Artikel

37 Komunitas Adat Massenrempulu Enrekang Segera Diakui Pemerintah

October 03, 2016 , Author: Wahyu Chandra. Mongabay-Makassar

(Betty-BRWA)
Lokarya Membangun Sistem Informasi MA di Kab. Enrekang, Sulawesi Selatan

Pemerintah Daerah Kabupaten Enrekang kini tengah dalam proses memberikan pengakuan terhadap 37 komunitas adat yang ada di daerah tersebut.

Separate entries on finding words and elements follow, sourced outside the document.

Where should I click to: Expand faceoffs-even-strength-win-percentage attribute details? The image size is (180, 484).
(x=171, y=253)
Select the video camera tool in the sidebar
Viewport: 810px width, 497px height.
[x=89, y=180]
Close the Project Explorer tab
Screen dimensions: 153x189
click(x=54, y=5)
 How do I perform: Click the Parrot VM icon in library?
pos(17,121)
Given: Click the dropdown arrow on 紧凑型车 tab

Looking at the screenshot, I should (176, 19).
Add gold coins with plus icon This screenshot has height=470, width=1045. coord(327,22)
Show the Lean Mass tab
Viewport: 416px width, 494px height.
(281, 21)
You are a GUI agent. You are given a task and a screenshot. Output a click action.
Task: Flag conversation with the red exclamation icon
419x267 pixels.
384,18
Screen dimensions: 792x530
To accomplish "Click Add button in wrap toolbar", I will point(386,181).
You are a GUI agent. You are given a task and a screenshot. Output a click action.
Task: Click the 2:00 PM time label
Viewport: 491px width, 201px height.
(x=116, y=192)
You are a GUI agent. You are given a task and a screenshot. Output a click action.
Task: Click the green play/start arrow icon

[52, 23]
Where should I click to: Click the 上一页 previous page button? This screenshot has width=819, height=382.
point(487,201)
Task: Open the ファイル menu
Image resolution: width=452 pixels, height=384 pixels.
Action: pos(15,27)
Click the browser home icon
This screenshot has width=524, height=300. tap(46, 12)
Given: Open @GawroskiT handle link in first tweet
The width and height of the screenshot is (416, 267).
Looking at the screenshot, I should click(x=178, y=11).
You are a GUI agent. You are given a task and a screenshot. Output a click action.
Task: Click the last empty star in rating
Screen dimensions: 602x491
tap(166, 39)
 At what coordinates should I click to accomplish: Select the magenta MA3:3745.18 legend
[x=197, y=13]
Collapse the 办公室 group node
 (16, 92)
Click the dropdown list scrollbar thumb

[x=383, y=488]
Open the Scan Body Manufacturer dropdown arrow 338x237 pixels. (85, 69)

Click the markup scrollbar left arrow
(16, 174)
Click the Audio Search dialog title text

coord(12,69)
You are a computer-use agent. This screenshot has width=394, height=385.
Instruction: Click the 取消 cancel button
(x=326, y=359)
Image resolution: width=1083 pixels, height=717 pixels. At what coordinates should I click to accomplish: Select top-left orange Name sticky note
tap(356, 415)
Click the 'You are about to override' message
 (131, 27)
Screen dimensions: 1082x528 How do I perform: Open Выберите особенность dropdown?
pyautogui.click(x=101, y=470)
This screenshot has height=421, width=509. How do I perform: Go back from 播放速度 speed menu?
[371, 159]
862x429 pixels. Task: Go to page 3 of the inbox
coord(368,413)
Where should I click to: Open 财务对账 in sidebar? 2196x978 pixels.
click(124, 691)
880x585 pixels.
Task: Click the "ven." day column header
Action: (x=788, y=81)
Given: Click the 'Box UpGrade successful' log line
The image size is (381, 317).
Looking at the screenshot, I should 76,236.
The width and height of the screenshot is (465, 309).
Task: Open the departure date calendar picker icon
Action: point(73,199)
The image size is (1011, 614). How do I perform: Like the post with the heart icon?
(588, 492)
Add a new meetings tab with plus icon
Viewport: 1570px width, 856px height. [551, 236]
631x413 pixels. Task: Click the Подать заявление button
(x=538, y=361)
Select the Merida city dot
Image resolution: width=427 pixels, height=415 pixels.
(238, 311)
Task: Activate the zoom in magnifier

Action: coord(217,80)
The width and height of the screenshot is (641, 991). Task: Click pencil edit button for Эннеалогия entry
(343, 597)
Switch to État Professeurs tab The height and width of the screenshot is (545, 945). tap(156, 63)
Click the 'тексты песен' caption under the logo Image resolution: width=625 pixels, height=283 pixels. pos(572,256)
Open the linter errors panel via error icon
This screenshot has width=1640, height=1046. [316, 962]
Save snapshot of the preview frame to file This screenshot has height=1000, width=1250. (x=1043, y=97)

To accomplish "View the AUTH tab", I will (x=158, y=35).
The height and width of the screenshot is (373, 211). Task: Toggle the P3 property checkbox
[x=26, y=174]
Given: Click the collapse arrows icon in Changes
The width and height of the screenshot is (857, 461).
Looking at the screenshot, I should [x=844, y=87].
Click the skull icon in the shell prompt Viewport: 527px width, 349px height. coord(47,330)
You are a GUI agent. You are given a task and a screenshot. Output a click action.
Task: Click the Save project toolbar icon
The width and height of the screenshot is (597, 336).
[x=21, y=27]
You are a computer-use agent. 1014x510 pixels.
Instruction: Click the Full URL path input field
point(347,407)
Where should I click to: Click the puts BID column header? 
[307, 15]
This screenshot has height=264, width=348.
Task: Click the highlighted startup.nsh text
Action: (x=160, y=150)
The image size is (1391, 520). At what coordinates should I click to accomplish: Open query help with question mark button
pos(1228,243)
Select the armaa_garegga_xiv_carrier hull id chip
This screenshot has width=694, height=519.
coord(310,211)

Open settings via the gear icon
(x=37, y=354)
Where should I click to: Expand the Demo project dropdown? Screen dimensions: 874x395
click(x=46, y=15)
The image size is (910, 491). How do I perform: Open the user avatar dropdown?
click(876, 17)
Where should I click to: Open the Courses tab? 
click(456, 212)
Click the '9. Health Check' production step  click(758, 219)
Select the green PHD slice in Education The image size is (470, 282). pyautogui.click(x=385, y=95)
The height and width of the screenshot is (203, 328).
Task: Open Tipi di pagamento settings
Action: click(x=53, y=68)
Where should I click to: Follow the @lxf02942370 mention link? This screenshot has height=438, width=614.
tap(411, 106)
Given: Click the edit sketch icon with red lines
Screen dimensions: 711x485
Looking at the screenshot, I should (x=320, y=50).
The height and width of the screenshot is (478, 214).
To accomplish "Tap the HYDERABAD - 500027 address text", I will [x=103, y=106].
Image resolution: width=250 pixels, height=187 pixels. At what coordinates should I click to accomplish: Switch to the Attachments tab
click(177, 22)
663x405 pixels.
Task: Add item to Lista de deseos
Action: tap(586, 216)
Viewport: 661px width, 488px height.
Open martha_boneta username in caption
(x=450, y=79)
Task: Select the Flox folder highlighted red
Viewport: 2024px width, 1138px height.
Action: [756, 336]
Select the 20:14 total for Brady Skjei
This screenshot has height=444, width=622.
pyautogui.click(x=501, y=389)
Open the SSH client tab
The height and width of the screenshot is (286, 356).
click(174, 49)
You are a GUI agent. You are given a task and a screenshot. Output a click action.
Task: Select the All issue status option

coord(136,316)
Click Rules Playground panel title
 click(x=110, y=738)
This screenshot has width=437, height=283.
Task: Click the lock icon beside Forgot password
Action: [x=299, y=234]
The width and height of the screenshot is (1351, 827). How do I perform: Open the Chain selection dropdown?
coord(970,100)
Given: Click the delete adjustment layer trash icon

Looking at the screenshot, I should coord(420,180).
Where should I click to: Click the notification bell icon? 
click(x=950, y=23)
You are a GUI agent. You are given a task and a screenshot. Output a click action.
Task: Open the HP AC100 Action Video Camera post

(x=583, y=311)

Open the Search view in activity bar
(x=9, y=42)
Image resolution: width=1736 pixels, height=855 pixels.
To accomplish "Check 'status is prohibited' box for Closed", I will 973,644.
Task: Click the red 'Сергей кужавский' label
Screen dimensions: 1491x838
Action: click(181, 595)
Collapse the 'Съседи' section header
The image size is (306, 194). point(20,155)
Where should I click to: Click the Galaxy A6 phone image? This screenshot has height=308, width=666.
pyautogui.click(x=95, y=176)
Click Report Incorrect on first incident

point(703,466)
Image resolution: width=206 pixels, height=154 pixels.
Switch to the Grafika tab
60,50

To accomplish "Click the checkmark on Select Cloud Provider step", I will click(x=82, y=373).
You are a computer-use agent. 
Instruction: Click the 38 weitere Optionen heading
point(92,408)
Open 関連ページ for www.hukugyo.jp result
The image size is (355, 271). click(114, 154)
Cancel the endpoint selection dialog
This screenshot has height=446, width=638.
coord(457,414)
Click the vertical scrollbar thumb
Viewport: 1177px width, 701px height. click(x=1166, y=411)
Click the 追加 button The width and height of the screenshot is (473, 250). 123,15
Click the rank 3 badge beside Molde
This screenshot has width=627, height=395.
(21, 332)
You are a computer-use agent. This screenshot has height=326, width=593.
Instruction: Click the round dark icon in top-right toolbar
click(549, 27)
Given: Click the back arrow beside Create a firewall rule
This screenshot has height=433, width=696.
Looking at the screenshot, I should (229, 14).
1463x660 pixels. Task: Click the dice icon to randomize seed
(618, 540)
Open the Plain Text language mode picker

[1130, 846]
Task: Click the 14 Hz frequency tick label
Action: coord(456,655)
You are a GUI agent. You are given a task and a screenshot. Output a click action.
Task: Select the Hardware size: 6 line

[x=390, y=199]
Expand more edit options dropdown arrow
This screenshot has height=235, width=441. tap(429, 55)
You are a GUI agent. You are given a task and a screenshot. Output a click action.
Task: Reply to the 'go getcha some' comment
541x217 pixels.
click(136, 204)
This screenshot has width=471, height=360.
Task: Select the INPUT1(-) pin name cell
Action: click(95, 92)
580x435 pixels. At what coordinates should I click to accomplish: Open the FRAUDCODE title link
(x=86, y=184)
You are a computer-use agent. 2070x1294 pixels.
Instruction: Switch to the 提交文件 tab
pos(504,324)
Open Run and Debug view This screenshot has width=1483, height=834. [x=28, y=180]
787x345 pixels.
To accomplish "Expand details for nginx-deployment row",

Upaya ini merupakan amanat dari Peraturan Daerah No 1 tahun 2016 tentang Pedoman Pengakuan dan Perlindungan Masyarakat Adat Massenrempulu yang disahkan pada 10 Februari 2016 silam.

“Draft SK Bupati terkait pembentukan Panitia Masyarakat Hukum Adat sudah siap ditandatangani Bupati, kini masih dipelajari Bagian Hukum, tetapi akan segera ditandatangani,” ungkap Kasmin Karumpa, Asisten Pemerintahan dan Kesra Setda Enrekang, pada Lokakarya Membangun Sistem Informasi Masyarakat Adat dan Mendorong Terbentuknya Panitia Masyarakat Hukum Adat untuk Pengakuan dan Perlindungan Masyarakat Adat di Kabupaten Enrekang, yang diselenggarakan oleh Badan Registrasi Wilayah Adat (BRWA) dan Aliansi Masyarakat Adat Nusantara (AMAN) di Aula Kantor Bupati Enrekang, minggu lalu.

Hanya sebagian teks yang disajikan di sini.